On peated malt, I can't say I am quite on board with you. Jamil had a good discussion on this for his Scottish podcast. The use of peated malt is not really true to style - the slight smokiness should come from the yeast. Now we all know that we use all sorts of grains to duplicate the Scottish flavor that should really only come from base malt and a bit of roasted barley plus carmelization, so I can see where the use of peated malt came into the style. I think the problem is that "peatiness" is listed in the style guidelines and the use of peated malt to achieve this has gone a bit overboard. I have tried 4 ounces in a Scottish once and personally found it almost undrinkale - everyone's taste will vary. If you want to try it and have never used it before, I would try 2 ounces at most - a better safe than sorry strategy.
 
I tend to agree with leaving the peated malt out. I've had one peated Scottish ale that I thought was good, and that one used just the tiniest bit. All the others taste somewhat artificial or just plain weird. It's a very, very difficult balance to strike, even if you understand the style inside and out.


TL
 
You're right, smoke is an acquired taste and overdoing it is easy. Until you have done a few, it's hard to judge the peated malt you get (I taste it before I set the amount).
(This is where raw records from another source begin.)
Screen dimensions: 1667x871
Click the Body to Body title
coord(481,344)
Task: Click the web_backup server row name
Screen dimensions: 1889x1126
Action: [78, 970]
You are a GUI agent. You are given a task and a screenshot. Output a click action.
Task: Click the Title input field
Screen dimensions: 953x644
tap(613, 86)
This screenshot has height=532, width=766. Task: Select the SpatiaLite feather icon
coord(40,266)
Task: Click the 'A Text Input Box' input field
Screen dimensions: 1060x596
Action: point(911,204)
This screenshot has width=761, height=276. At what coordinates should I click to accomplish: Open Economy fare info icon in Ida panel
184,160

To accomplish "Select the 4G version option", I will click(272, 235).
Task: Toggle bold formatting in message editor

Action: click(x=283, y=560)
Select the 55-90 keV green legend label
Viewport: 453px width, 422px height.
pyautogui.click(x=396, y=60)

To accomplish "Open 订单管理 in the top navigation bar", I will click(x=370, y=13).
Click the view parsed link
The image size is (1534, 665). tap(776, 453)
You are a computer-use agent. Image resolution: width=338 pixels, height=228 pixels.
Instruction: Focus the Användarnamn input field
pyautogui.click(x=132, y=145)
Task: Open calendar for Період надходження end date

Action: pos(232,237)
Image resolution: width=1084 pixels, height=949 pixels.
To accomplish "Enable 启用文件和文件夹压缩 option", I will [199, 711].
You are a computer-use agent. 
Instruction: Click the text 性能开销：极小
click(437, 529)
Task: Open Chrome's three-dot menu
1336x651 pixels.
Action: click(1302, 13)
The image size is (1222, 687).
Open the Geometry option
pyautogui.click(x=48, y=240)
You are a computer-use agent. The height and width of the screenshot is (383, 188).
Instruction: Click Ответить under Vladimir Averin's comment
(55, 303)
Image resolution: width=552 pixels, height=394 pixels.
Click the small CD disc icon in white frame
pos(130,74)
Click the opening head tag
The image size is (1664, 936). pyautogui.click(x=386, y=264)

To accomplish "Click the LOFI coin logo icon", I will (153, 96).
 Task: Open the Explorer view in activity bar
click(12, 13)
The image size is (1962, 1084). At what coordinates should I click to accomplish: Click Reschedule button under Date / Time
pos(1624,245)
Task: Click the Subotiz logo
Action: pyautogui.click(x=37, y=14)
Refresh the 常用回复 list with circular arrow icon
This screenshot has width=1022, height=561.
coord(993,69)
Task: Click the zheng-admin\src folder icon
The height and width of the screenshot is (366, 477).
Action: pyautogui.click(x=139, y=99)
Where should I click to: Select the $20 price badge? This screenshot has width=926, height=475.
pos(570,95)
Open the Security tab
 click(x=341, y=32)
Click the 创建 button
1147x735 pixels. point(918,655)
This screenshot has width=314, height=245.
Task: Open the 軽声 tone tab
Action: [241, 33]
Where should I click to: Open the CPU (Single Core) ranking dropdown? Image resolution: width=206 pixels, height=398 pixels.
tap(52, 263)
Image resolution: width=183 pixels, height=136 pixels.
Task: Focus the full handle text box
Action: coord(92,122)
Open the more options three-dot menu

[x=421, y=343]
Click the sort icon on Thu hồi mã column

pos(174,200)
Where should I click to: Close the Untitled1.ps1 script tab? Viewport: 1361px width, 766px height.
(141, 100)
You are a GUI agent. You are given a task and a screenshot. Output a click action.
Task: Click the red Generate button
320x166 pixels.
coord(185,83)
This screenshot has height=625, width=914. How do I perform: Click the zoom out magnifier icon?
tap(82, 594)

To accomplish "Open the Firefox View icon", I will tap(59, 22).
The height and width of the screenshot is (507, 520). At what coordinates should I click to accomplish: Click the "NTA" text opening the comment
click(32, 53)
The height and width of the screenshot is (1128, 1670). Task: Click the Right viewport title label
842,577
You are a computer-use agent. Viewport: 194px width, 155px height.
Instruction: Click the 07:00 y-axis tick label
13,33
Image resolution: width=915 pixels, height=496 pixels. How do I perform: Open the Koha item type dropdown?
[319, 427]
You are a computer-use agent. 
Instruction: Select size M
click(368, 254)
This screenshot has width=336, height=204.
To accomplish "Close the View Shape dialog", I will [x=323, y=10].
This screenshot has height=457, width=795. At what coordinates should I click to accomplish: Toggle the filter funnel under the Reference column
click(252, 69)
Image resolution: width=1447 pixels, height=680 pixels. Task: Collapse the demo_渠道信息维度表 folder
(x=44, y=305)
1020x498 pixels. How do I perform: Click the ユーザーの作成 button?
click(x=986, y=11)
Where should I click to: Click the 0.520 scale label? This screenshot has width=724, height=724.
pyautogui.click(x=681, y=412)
I like when it is in there, but you have to point it out for most folks to notice it. You could do a little peated tea for some of the bottles (I assume bottles because of the priming) just to see if it's for you.

Whatever you do, a Wee Heavy is a great beer. If you can get lighter beer drinker to try it (the color scares them) they usually like it.
 
I recently used a whole pound of Special B, plus a 1lb of Crystal-65L, and 1lb of dark brown sugar. (plus 8lbs of base extract).

I was going for something strong, but very fruity and flavorful, but not extremely bitter. The end result was very tasty. That Special-B really adds a ton of flavor, especially at the amount I used.
 
I knew peat was used in whisky's but I didn't realize there was a peated malt until you guys mentioned it. I was considering smoke flavor, but thought that oak might be more useful. At the same time I didn't want to overwhelm the palate with different flavors.

The peat tea is interesting during priming. Steep peated malt in water, or in the priming solution?
 
I wouldn't add it to the priming solution. I usually add the priming solution to the carboy, so it would be hard to split it.

For the tea, I'd steep it long enough to pasteurize it (20 mins @160?) so you don't add any nasties.

Heck, you could make a tiny tea and add a wee bit to a commercial brew to see if you like it. It won't be exactly the same, but it may help you decide before you make 5 gallons that you won't like.

In my experience, both oak and peat take a while to mellow, so if you drink it after only 3 weeks, it may be harsh. Stash a few and try them in 6 months.
 
I couldn't imagine a good wee heavy without a wee bit of Peated, my standard recipie uses 2 oz it balances nicely much more than that In my opinion adds too much smoke.. not adding any takes away from the complexity of the flavor.
 
I just wanted to make sure that people know that Scotch Ale and Scottish Ale are 2 different types of beer.